We are seeing a lot of market movements in the PaaS arena, such as the acquisition of Heroku  (PaaS solution based on Ruby) by SalesForce for $212 million, or like SAP, Red Hat, and Software AG who have been doing similar acquisitions to position themselves in this growing market. For now, Microsoft (Azure) and Google (Application Engine) seem to be the best positioned.

So, what is PaaS all about? Let me try to summarize in three bullets:

  • A complete cloud-based development platform which allows
    • fast  IT delivery
    • in a very cost effective way

With PaaS you get instant access to all the development tools you need: from development frameworks to databases and test environments.  You don’t need to worry about hardware or licenses. With PaaS it is also easy to scale up and down. Developments can be quite quick since you are able to focus on the business needs from the very beginning, forgetting all the typical pain of IT pre-configuration to set-up the development environment. On top of that, deployments are just one click away, more consistent and with less possibility of human error since configuration management is mostly done by the platform. Moreover, you pay for only what you use.
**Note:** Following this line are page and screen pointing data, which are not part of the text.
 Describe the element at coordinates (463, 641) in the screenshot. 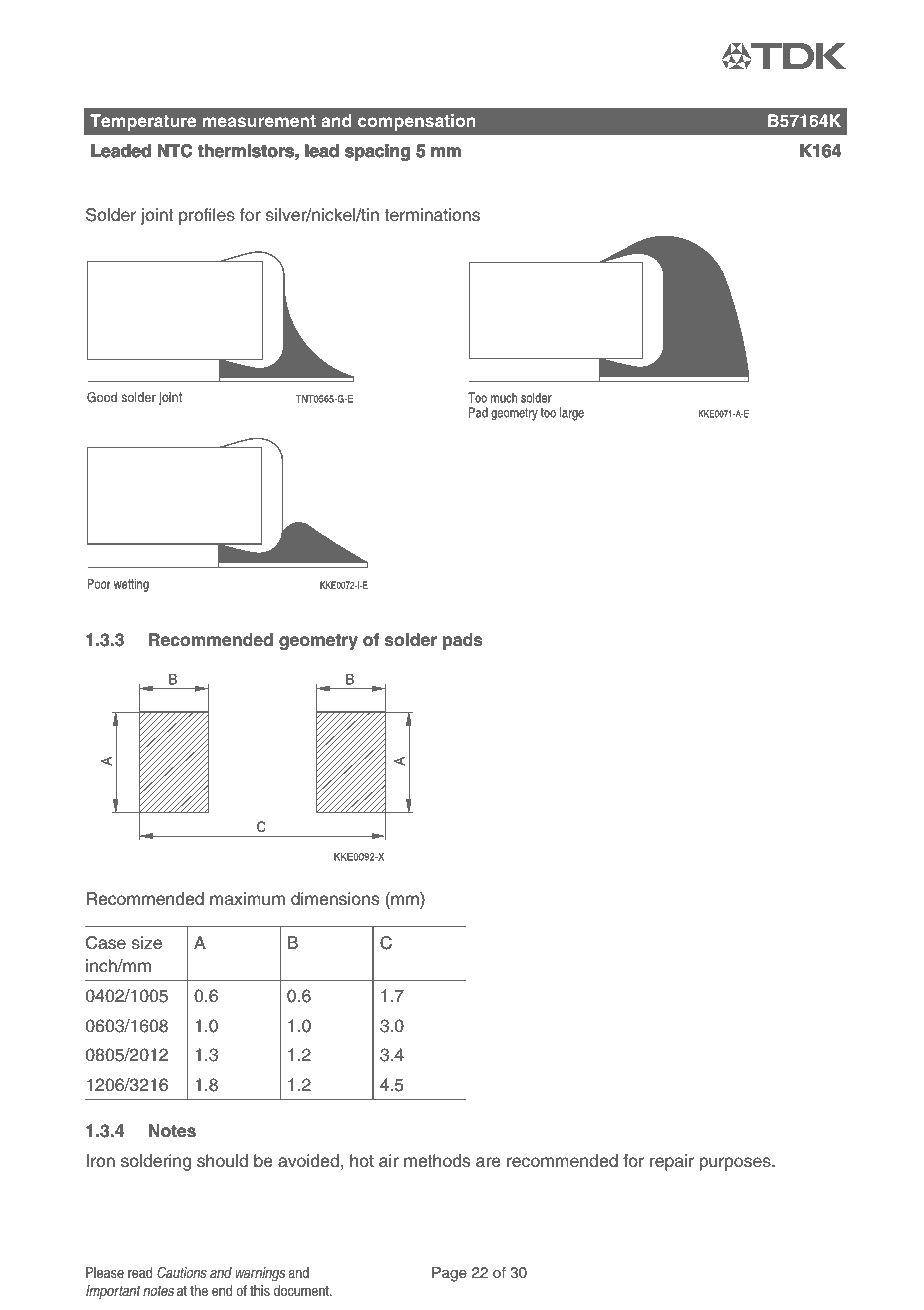

I see `pads` at that location.
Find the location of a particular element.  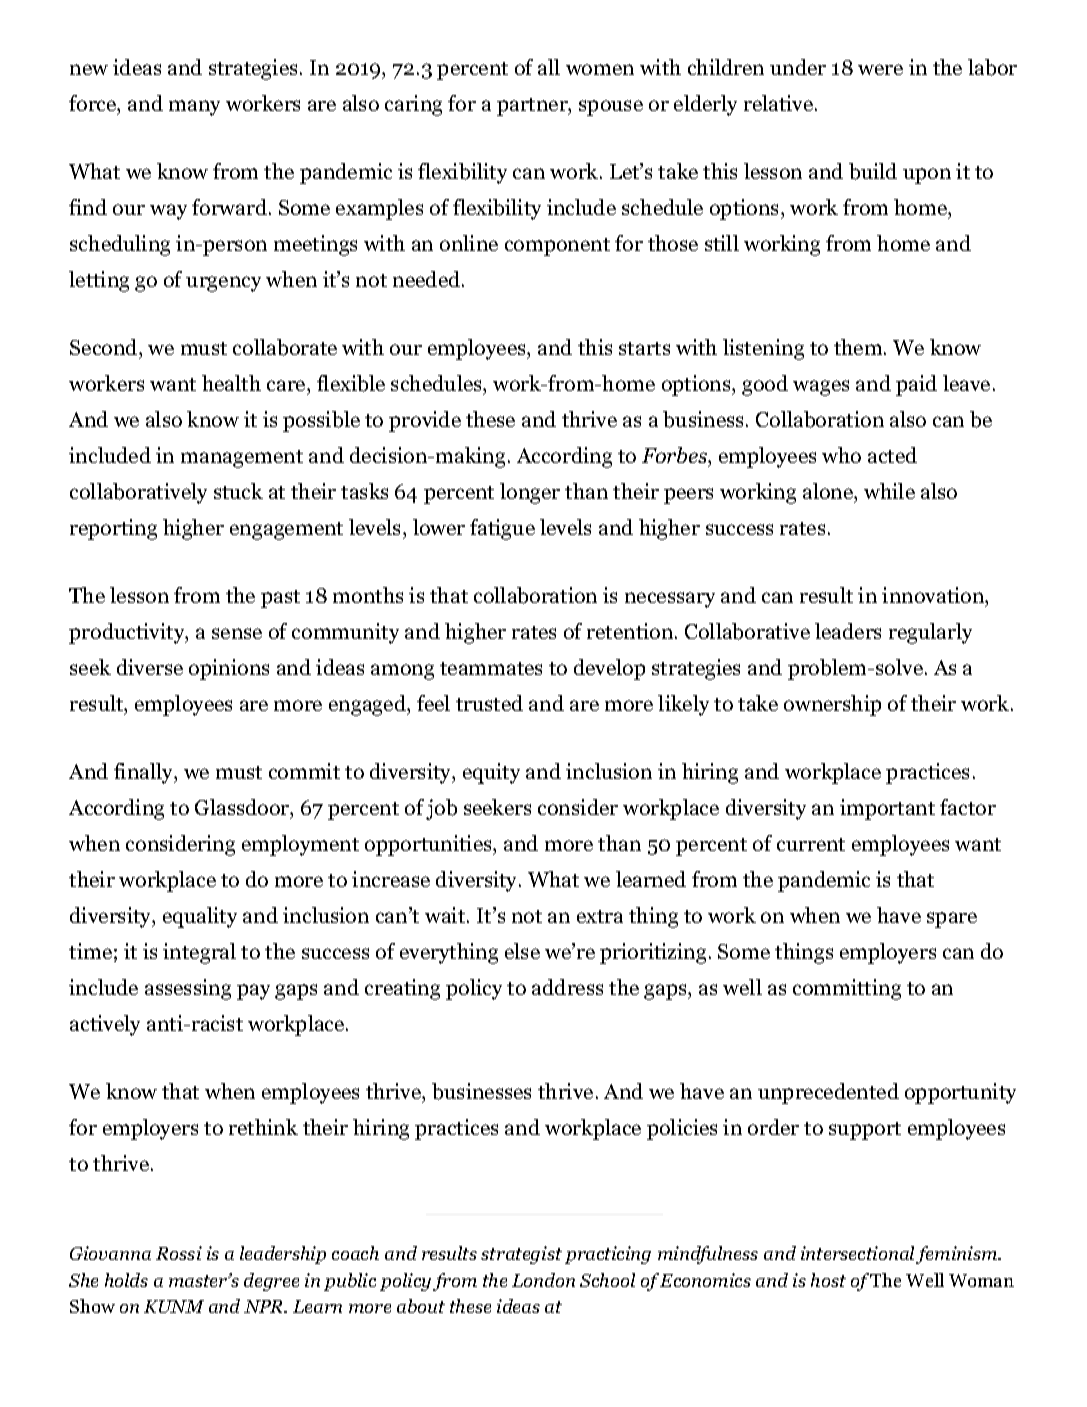

stuck is located at coordinates (238, 491).
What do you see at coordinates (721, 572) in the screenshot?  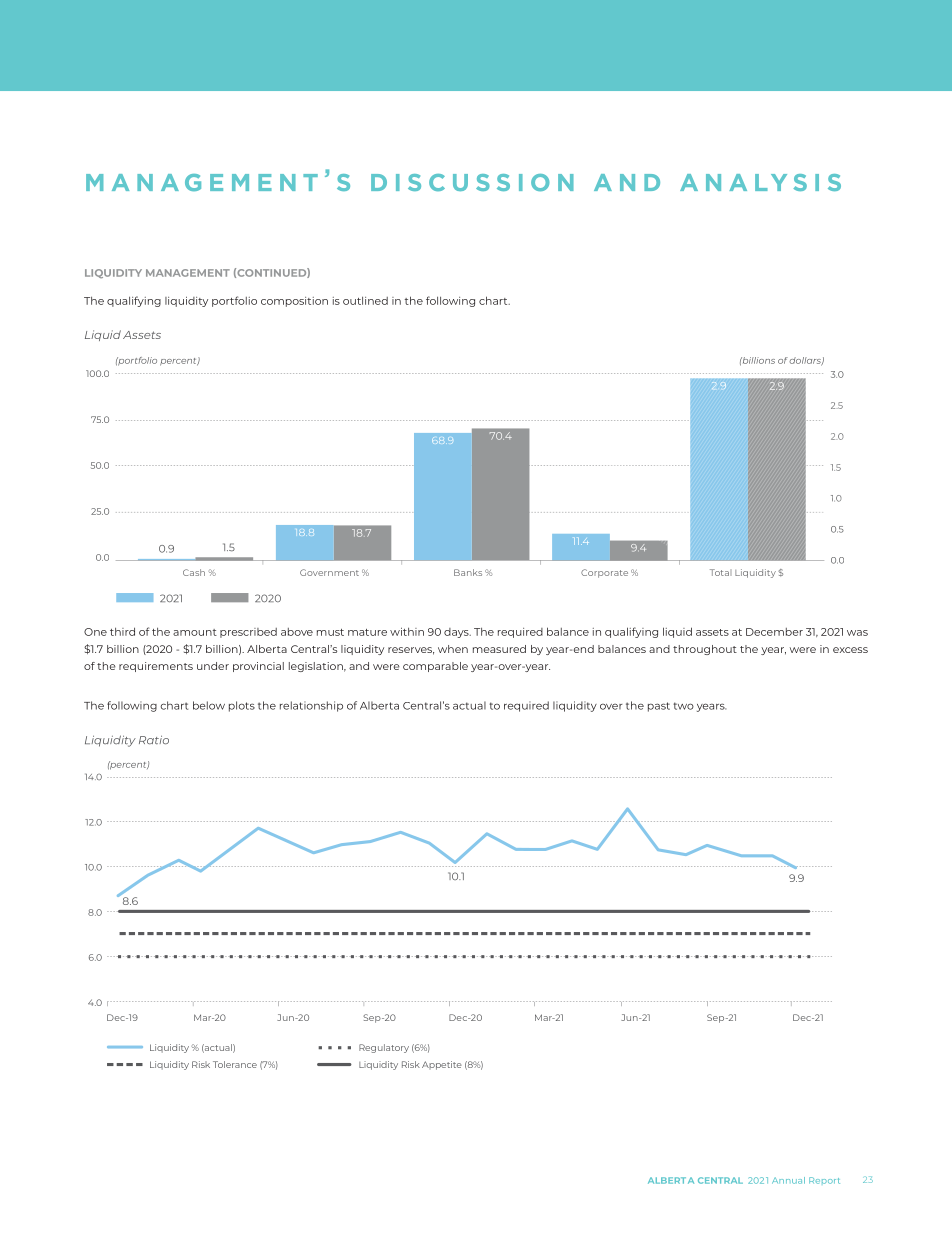 I see `Total` at bounding box center [721, 572].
To close the circle, most PaaS providers also offer IT management monitoring dashboards that help the operations of applications by providing relevant statistical information about usage, downtimes, etc. If well done, this is a dream for any CIO!

Some drawbacks

But not everything is roses in PaaS…  Some of the PaaS providers use proprietary languages that act as a barrier to entry because you may need to train or hire (at high rates) resources.

One other major obstacle I see is vendor lock-in. In fact, this lock-in is one of the main reasons why the main IT market players are trying to quickly position themselves in this profitable market.
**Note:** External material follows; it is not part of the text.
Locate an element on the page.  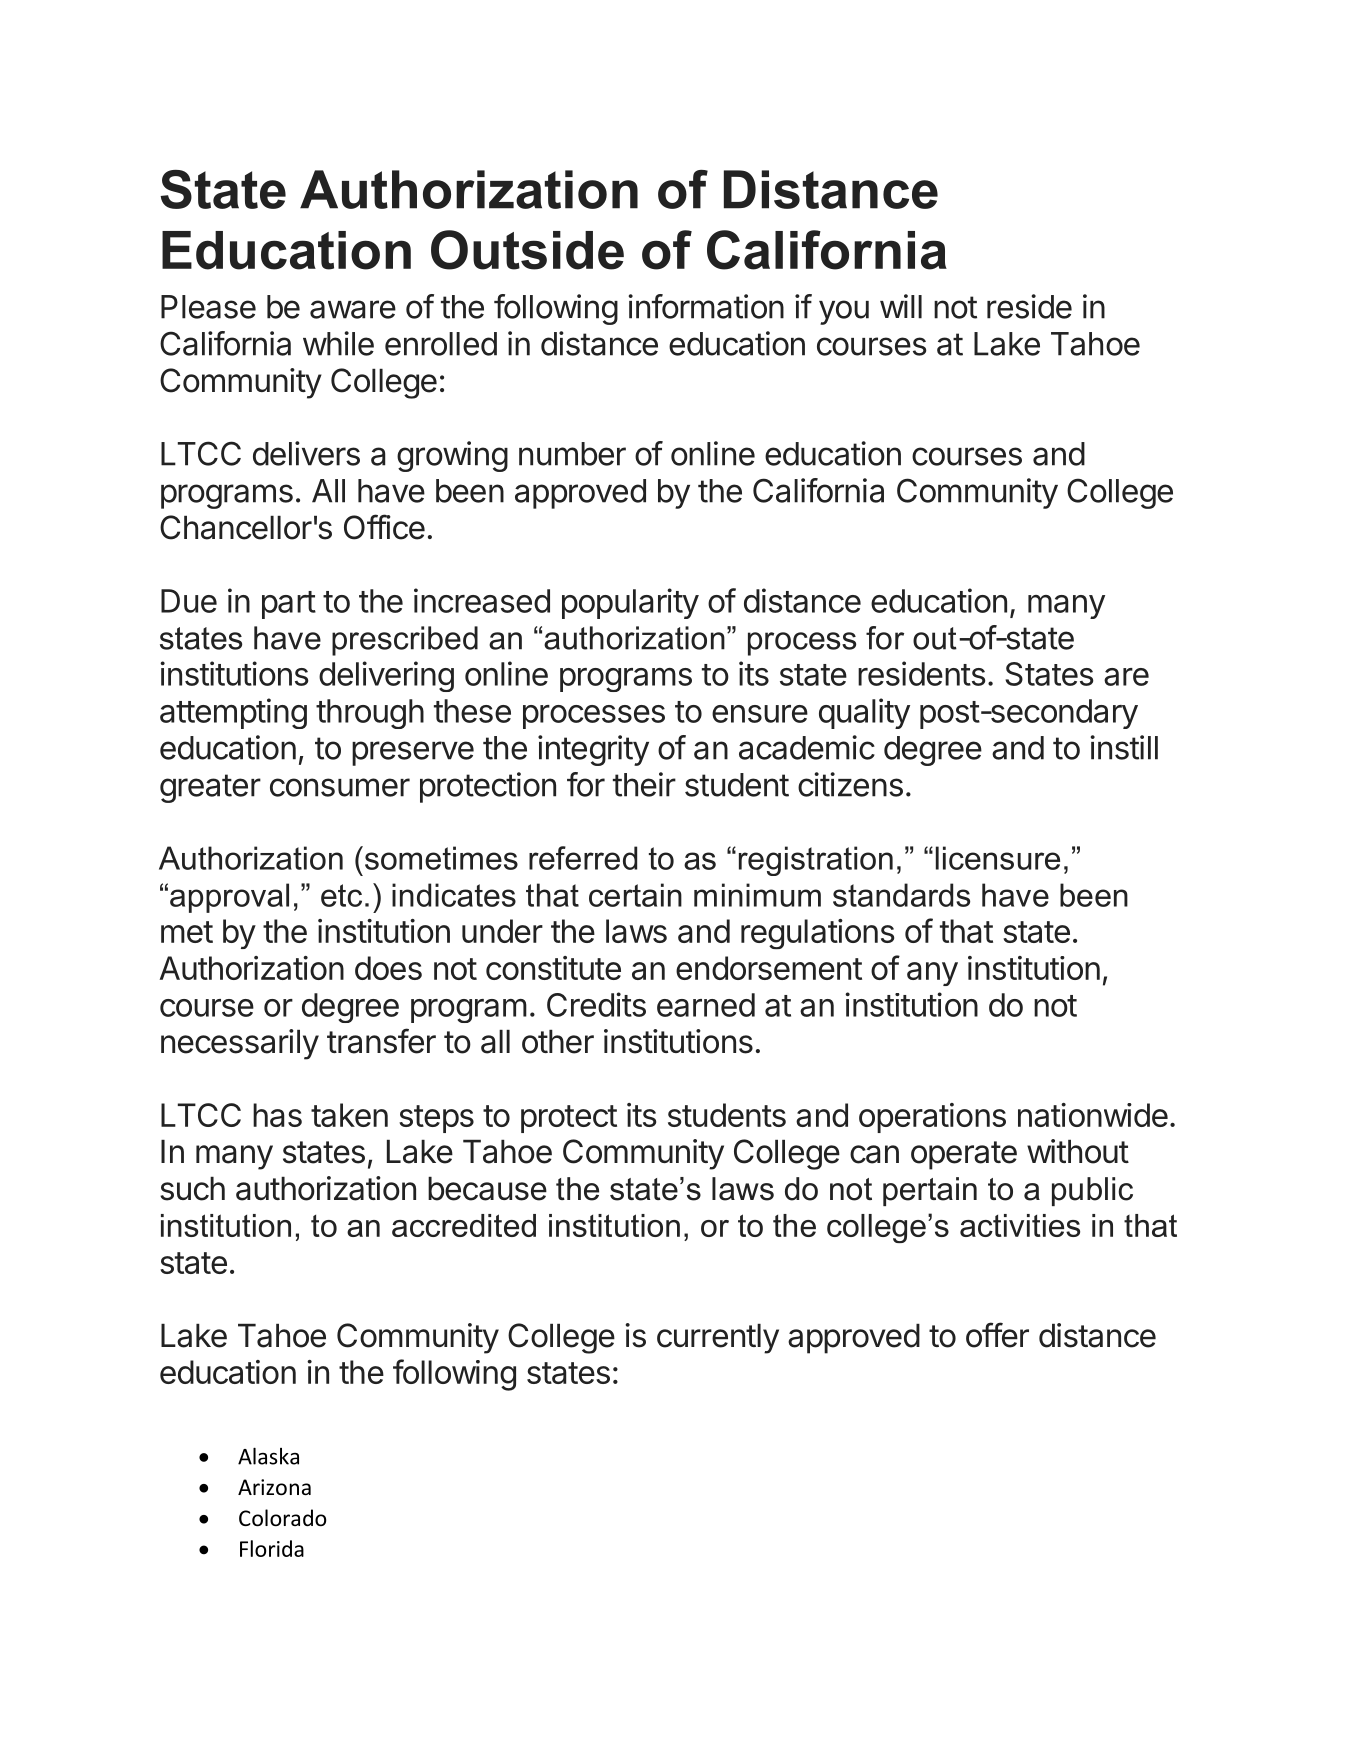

The simplicity and ease of development and deployment of PaaS also has the capacity to “damage” the performance of the platform; if you are not well disciplined with your developments and configuration, your applications can suffer performance problems.

PaaS has also arrived in the ITSM industry. ServiceNow, ranked number five amongst the fastest growing companies in North America by Deloitte, allows their customers to automate IT processes but as well various non-IT processes such as HR, facilities, billing, finance, quality control, legal case documentation, telecom resourcing, conference and event management, and others. Key here is that ServiceNow uses a non-proprietary language, Javascript. Many of their current customers are building amazing applications within the platform. You can check some of them here. PaaS in ITSM offers companies the ability to integrate with a wide range of other business applications. Any effective PaaS must have SOA-based integration bus technology built in, or other similar architectures. This is one step more toward the difficult goal of aligning IT with business!

I see PaaS as an IT revolution that will change the way we develop our applications, and especially within the ITSM market. What do you think?